WASHINGTON — New Federal Reserve Chair Kevin Warsh faces his first policy meeting next week as concerns mount over persistent inflation that could prompt interest rate hikes later this year.
Warsh, who was sworn in on May 22, 2026, will preside over the Federal Open Market Committee meeting scheduled for June 16-17. The central bank’s benchmark interest rate has remained in a target range of 3.50 percent to 3.75 percent. Recent data show inflation has risen to a three-year high, driven in part by energy prices.
The meeting will include updated economic projections and a policy statement. Markets currently assign a high probability that the Fed will leave rates unchanged in June, but pricing indicates increased odds of one or more hikes by the end of 2026.
Warsh, a former Fed governor, was nominated by President Donald Trump, who has repeatedly called for lower borrowing costs. In recent comments, Trump said he wants Warsh “to do whatever he wants” on rates, while criticizing the possibility of increases.
Federal Reserve officials have signaled a shift in recent months. Minutes from earlier meetings indicated that some policymakers see risks warranting potential rate firming if inflation does not moderate. Inflation readings have been elevated, with the consumer price index rising notably in recent months amid supply disruptions.

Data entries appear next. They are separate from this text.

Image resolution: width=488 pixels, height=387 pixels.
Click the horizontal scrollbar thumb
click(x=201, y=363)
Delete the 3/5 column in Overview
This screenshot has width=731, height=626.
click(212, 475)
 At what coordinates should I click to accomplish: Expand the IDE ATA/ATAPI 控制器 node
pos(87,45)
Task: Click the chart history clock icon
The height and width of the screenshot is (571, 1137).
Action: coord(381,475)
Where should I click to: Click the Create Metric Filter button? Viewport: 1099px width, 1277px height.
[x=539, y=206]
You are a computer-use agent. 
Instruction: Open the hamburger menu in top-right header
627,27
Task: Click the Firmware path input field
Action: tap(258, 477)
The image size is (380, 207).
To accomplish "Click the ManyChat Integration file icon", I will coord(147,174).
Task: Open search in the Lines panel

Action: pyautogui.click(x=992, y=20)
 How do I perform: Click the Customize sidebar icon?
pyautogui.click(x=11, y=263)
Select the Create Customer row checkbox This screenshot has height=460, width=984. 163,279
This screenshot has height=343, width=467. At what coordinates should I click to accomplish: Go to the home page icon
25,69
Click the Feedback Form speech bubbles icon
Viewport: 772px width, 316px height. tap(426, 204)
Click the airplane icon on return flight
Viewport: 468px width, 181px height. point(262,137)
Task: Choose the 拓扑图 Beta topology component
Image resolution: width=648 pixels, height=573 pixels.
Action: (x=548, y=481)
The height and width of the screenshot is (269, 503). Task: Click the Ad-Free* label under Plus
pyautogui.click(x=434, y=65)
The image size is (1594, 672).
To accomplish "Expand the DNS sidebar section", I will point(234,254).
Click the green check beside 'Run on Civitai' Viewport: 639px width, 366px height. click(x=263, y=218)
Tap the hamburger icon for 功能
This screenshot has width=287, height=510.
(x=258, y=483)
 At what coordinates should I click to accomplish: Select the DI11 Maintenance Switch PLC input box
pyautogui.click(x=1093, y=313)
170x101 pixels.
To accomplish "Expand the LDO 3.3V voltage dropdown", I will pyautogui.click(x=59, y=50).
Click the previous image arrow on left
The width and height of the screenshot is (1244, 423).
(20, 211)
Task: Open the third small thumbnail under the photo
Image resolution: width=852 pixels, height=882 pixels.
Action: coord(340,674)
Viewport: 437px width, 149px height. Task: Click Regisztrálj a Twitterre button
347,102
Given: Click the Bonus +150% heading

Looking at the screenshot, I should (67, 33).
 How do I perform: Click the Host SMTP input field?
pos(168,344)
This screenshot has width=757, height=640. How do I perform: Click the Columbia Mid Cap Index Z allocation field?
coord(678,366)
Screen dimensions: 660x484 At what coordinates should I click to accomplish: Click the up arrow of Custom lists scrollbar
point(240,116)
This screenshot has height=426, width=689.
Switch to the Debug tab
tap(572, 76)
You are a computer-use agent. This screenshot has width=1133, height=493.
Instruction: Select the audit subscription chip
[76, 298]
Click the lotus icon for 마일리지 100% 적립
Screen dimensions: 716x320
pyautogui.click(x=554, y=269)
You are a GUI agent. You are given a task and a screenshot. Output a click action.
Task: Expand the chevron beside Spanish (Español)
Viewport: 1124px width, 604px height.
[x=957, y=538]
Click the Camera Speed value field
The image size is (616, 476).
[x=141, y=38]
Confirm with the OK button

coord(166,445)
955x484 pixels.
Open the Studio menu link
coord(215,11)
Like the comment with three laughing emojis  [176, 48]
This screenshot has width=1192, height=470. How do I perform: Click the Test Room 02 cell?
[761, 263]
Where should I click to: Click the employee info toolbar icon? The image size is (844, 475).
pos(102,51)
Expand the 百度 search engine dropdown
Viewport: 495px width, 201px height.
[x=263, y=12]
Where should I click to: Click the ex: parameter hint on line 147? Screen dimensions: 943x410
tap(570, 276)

The labor market has shown resilience, with recent employment gains exceeding expectations and the unemployment rate holding steady around 4.3 percent. Strong job growth alongside higher inflation has complicated the policy outlook.
Warsh previously expressed views favoring room for rate cuts, but incoming data have altered the landscape. The new chair has not made detailed public statements on the immediate path since taking office. Details of his approach to the upcoming meeting remain under discussion within the committee.
Jerome Powell, who served as chair until May, warned in recent remarks about external pressures on the Fed’s independence. Powell continues to serve as a governor.
Economists and market participants are watching Warsh’s first press conference for signals on the future direction of policy. Some analysts anticipate a move toward a more neutral stance in the Fed’s language, moving away from an easing bias.
The Federal Reserve has emphasized that decisions will depend on incoming data, the economic outlook and the balance of risks. No decision on rates has been pre-determined. Additional data releases on inflation and employment are expected before the June meeting.
Officials plan to release the full summary of economic projections following the meeting, providing further insight into policymakers’ views on the trajectory for rates.